Help with grep script

BAPaul · March 31, 2013, 6:26pm

Hello, i am in need of assistance with a linux homework.

The problem statement, all variables and given/known data:
I must print out all the lines which have an uneven number of characters([number of characters on line]%2=1)
Relevant commands, code, scripts, algorithms:
GREP
The attempts at a solution (include all code and scripts):

I have read most of the manual and still not able to come up with a solution to count characters using grep. Very important: using grep is a must.

Complete Name of School (University), City (State), Country, Name of Professor, and Course Number (Link to Course):
Universitatea Babes Bolyai Facultatea de Matematica si Informatica, Cluj-Napoca,Romania,Dr. Boian Florian(the course is in Romanian, so i figure it's useless to post a link here)

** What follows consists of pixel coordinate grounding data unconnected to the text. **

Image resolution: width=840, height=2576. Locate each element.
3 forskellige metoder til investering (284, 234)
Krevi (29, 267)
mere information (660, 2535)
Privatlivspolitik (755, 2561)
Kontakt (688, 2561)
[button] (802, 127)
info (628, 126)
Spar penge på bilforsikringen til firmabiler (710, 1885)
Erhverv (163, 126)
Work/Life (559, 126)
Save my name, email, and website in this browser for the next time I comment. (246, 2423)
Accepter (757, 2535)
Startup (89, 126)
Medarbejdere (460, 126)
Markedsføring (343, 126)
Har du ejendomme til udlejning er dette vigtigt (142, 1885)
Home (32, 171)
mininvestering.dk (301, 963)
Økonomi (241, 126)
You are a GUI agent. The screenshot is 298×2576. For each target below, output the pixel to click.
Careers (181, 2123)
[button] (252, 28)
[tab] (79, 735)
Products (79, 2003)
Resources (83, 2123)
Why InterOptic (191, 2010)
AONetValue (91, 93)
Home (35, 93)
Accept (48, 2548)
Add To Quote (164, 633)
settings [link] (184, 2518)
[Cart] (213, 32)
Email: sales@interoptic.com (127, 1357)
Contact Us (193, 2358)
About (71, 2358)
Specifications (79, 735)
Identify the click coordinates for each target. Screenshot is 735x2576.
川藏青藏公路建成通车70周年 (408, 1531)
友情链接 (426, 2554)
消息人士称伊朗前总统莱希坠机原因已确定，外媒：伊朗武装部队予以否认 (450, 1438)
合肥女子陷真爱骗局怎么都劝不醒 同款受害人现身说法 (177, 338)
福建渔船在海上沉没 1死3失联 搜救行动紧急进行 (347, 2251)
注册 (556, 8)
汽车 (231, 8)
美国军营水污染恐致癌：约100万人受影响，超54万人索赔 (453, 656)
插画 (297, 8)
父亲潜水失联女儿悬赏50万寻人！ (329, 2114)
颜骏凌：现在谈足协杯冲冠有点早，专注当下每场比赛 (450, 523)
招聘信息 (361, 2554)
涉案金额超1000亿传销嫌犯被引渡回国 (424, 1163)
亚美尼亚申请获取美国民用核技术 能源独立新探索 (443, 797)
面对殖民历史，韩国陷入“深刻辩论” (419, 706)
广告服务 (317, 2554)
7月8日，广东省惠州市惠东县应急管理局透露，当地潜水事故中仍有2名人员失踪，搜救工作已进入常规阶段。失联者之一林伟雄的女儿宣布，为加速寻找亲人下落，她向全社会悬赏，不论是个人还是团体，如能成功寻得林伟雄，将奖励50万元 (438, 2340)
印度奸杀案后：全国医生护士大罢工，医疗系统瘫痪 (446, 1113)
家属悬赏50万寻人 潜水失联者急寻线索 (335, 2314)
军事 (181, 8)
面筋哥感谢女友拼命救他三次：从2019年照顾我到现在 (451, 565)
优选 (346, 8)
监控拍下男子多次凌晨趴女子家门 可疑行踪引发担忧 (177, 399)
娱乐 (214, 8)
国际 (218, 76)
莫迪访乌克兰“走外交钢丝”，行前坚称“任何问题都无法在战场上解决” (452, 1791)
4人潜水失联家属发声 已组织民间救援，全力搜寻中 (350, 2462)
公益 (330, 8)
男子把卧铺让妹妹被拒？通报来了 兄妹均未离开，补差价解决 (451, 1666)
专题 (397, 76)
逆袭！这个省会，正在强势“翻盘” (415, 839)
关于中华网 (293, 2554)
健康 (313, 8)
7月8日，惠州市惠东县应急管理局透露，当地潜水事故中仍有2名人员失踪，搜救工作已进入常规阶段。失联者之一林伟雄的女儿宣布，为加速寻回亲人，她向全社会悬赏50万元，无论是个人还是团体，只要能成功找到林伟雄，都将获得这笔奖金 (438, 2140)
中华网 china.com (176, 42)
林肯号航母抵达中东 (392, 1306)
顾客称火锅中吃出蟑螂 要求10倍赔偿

Note: Without school/professor/course information, you will be banned if you post here! You must complete the entire template (not just parts of it).

jim_mcnamara · March 31, 2013, 7:43pm

I would guess your prof is more interested in how to construct a regular expression to eliminate odd or even numbers of characters. Have you done regular expressions (regex) in class? Or character classes e.g., '[0-9]' means for all digits?
e.g. -

'^[a-z]{10}$'

What does this regex do?

Yoda · March 31, 2013, 8:20pm

I am not sure if there is any method to use grep alone for counting the number of characters.

But you can use grep along with wc to count number of characters.

Here is an example:

$ printf "BAPaul" | grep -o "." | wc -l
6

-o      Only matching
"."     Match any single character
wc -l   Print the newline counts

hanson44 · March 31, 2013, 9:07pm

I disagree with the previous responses. There's definitely a way to do it. Took me just a few seconds to "get it", at least one way. And it's not a "trick question". This is a very good question your professor asked.

My understanding is I'm not supposed to just give the answer. I'm sure you can figure it out if you understand regular expressions. Do you understand regular expressions?

I'll give a clue. The regular expression is relatively short.

Before you try to solve the problem, your first step should be to build a test file to confirm if your solution works or not. Could you provide the test file?

elixir_sinari · March 31, 2013, 9:20pm

I agree with hanson44; this can be done with grep alone. A good question.
Another clue: Read up on quantifiers in regular expressions.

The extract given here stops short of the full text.